# Ph Down



## AztekShine (Mar 4, 2012)

I've searched and search the forum. I found totaly contradicting views. Now I'm really confused.
I don't see a difference between SMB and sodium bisulfite except 1 molecule. 
Havent been back to wallyworld yet but I see Lazersteve useing it for cold nitric production.

Does anybody use ph down to drop gold?

Edit:Any input at all would be much apreciated


----------



## butcher (Mar 4, 2012)

(SMB) sodium metabisulfite or sodium bisulfite will precipitate gold from chloride solutions.


----------



## qst42know (Mar 8, 2012)

"PH down" is sodium bisulf_ate_, I don't believe it will precipitate gold.


----------



## kurt (Mar 8, 2012)

You should be able to get SMB (bisulfite) where ever they sell home brewing beer & wine supplies

Kurt


----------



## Acid_Bath76 (Mar 8, 2012)

Aztekshine, 

I see that you're in NC like myself.

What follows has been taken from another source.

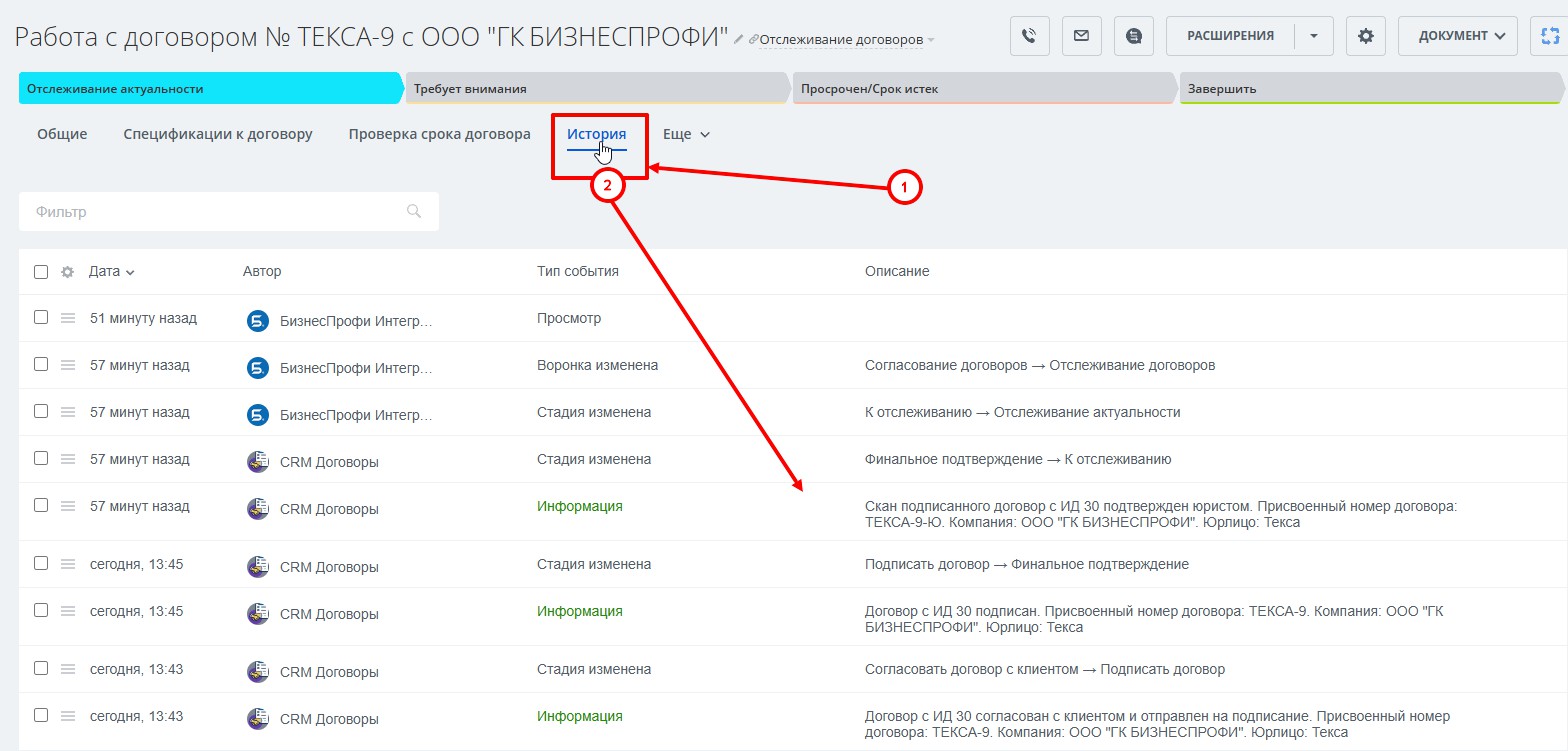Check the box for the Воронка изменена row
1568x751 pixels.
41,364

Here's a list of most of what you need, and where you can get it in NC. Most can be found at either True Value Hardware, Lowes, or Home Depot. Hope this helps.

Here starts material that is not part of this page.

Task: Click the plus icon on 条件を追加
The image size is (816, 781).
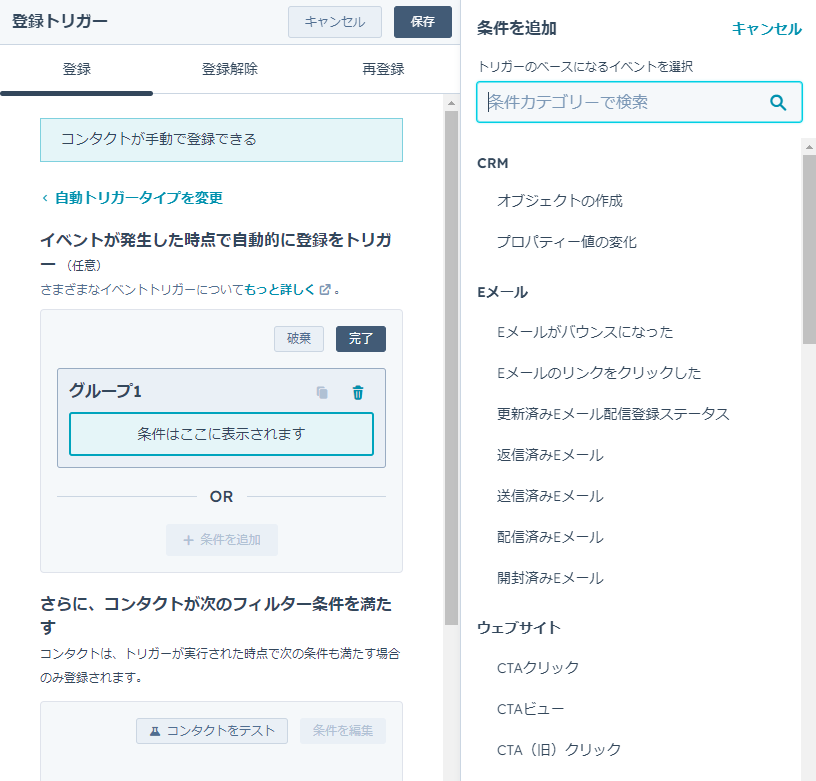Action: (188, 540)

Spectracide Stump Removal, Lowes, Potassium Nitrate (states contents on bottle, and will work for poor man's AR)
HCL, Lowes, 32% HCL
Sodium Pyrosulfite, True Value Hardware, Bonide Stump Remover (this brand/bottle does not state it's contents. You have to google the MSDS). 

Cardinal Chemical supply has a bunch of stuff for sale too. They are located in Aberdeen, and have a really friendly and helpful staff. 

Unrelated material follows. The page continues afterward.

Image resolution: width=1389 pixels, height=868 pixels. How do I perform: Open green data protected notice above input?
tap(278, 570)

Hope this helps a little. Have a good one. 

-AB


----------



## dtectr (Mar 8, 2012)

Ph down is, as stated above, sodium bisulFATE. It can't be used to drop gold, but it CAN be used to CLEAN it of flux residue. Jewelers know it as "Sparex 2", a safer alternative to hot sulfuric acid. You dissolve as much of it in very hot water as you can (a saturated solution) and keep it hot and covered. Many just use a crockpot. NEVER use steel utensils in the solution as will contaminate both the solution and the gold placed in it. If this happens, it must be discarded and a fresh batch made. 
Just my dos centavos 
Dtectr


----------



## Platdigger (Mar 9, 2012)

It should be noted as well that some PH Down is sufuric acid and some is even phosphoric acid.
Check the labels well, or the MSDS sheet.


----------



## butcher (Mar 9, 2012)

Some Pool chemical

(Bioguard brand) name Chem Out is 94% sodium sulfite, it should work to precipitate gold from solution.

Note the ending in the name ITE not ATE (this ending in the name tells how many oxygen’s) this ending is important in chemical names, as the chemicals with different names work different in solutions.

Here is some other pool chemicals, I only search this one brand, there were many other chemicals like cyanuric acid 100%, also bromating solutions, or trichloro-s-triaznetrone, even copper sulfate solutions, or fancy names for baking soda, and many others here are a few.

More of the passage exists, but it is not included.